Chew: “And, your Honour, this is February 2008. 13 million of bonds have been drawn down from Xtron — through Xtron. He’s now talking to Jean Wyclef. He gets me to do a new BSA for Xtron for 11 million, because he says the project is getting bigger, it’s going to be much grander, it’s going to be more successful. But the man that’s in the know, Mark Kwan himself, doesn’t think that Sun has made it. There is a dislodge between what Kong Hee is saying and what one of Sun’s closest workers is saying.”
I didn’t have the knowledge at the time, in 2007 to 2010, as to what was really happening, because I trusted Kong Hee, I trusted Sun, I trusted Tan Ye Peng. But when I look at the evidence in the course of these proceedings, it is quite clear to me: Sun was not a success at all. She had no fan base outside of the church, or very little. Her Mandarin albums were mostly propped up by their own monies, either Xtron or church money. The US singles were self-purchased through iTune cards. And Kong Hee was in the know that all this was happening in the years 2007, 2008, 2009, 2006, 2005. And, surely, in his own heart, in his own conscience, he knows Sun is not ready. If she launches a US album, it will be a flop.
First Day Cover
Chew called up a new exhibit, an email written by his wife to the Children’s Charity and Trust Foundation (CCTF) to ask if they had ever awarded a First Day Cover to Sun. Their reply was no.

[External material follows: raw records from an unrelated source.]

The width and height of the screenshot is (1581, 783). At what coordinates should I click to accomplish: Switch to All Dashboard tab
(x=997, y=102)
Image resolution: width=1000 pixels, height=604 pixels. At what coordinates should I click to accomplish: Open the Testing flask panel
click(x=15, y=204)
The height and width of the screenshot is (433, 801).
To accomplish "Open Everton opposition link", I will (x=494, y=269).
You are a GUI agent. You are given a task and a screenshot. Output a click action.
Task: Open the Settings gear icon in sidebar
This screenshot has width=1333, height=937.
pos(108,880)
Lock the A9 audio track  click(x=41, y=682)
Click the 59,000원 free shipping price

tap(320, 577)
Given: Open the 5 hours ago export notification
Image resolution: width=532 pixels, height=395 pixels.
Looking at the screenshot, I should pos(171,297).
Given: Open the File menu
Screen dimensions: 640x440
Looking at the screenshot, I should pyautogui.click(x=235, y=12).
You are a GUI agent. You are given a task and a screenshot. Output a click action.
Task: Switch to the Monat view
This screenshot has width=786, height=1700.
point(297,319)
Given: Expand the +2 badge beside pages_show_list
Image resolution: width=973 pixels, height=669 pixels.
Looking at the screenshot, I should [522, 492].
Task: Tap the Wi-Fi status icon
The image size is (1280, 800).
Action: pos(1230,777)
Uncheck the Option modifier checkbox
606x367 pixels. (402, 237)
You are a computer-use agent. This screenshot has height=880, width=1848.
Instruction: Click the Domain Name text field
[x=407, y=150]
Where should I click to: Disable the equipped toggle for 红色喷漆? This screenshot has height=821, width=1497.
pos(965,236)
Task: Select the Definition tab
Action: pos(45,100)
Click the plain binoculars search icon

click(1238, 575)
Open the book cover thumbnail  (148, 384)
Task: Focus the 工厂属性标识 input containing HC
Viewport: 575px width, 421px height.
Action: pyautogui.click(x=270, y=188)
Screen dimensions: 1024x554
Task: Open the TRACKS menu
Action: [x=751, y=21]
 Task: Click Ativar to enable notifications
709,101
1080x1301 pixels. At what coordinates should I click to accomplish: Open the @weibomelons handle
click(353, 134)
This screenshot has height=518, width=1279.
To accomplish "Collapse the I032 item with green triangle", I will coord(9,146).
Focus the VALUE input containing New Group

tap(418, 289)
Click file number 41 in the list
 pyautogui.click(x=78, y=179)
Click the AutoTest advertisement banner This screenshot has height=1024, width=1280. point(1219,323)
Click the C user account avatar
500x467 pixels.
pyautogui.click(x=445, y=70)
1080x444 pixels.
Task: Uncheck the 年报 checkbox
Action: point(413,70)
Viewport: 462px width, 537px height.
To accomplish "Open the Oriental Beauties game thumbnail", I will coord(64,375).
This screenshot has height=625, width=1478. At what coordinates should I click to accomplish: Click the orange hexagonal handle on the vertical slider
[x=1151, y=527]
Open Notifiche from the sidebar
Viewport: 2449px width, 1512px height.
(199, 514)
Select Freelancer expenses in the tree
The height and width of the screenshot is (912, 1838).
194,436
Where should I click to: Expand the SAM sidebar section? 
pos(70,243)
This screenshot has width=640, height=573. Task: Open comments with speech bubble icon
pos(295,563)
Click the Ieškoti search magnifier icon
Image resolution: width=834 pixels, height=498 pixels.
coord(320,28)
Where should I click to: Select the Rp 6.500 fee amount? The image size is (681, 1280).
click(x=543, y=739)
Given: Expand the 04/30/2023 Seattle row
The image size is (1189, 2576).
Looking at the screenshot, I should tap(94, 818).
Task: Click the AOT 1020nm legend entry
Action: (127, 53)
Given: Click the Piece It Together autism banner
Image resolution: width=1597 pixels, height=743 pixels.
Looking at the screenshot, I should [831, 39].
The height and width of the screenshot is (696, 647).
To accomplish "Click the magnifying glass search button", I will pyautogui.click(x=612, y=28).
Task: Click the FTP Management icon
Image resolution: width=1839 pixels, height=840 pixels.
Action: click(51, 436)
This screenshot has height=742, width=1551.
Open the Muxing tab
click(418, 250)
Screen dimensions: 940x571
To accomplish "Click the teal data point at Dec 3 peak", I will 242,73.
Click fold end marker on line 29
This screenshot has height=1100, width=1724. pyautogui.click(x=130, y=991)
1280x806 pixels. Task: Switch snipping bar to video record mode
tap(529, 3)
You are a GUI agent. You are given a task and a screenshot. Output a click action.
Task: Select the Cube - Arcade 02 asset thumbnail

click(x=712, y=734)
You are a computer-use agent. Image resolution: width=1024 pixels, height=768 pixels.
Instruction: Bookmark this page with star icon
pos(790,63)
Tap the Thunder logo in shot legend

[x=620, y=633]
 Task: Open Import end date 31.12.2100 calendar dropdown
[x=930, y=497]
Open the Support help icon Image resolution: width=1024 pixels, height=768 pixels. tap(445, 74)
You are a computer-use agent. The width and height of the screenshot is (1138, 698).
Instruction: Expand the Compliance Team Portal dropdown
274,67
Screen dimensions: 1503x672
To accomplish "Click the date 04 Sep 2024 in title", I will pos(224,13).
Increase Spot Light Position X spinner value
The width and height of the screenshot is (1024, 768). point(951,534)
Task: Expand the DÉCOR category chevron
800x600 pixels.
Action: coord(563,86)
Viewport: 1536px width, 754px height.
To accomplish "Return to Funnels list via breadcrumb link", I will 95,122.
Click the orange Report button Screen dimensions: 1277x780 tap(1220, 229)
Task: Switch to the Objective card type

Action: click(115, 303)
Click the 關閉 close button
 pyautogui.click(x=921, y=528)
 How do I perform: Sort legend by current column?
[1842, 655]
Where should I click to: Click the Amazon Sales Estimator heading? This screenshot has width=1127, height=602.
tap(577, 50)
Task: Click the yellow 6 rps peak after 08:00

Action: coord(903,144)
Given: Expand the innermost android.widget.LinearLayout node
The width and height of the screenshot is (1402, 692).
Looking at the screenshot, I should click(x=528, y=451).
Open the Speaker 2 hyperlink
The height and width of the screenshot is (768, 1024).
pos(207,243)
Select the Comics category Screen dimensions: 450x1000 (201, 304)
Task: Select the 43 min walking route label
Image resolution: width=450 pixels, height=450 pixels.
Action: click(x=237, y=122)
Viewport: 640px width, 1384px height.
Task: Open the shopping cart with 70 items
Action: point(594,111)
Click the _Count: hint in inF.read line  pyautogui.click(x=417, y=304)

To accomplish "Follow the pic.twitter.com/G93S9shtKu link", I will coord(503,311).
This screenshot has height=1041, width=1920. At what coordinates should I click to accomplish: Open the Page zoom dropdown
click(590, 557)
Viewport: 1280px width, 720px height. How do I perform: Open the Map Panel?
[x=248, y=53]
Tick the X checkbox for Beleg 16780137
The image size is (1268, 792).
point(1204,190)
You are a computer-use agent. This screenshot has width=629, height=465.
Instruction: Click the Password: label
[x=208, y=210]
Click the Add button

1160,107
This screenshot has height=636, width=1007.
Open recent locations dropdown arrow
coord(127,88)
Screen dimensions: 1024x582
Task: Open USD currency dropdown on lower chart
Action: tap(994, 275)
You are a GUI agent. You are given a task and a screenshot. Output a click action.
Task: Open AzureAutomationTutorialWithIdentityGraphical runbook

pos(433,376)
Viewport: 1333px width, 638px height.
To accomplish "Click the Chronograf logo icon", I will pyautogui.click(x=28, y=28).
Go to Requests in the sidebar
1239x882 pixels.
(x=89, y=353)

Your letter of 23 August 2014 enquiring ‘Whether our Fund had given the award to Ms Ho Yeow Sun for her to print her personal photograph on the first day covers and souvenir stamps’, our reply is as follows.
This is to certify that since the establishment of our Fund until now, we have not given authority to any unit or individual to print photographs or other contents that has got nothing to do with our Fund on the first day cover and souvenir stamps issued by our Fund.”
Kong Hee reluctant to invest in Sun’s music career
Finally, Chew brought up an email from Kong Hee to Tan Ye Peng on 30 August 2006 discussing how Xtron would need advanced 12 months of rental from City Harvest Church, but if it could not be paid on time, Kong said, “I should have enough funds on my personal account to make the loan to XPL on Dec-08.”
12 months’ rental is approximately $2.5 million.
Chew said, “Pastor Kong is saying that he has $2.5 million of his own personal account, that, if the church doesn’t have it, then he will put in his own money. When I read this and I started to think if Pastor Kong has so much money of his own, and surely he should have faith in his own wife and this vision that came from God, why doesn’t he put his own money into the Crossover? Why does he need to risk the church money?”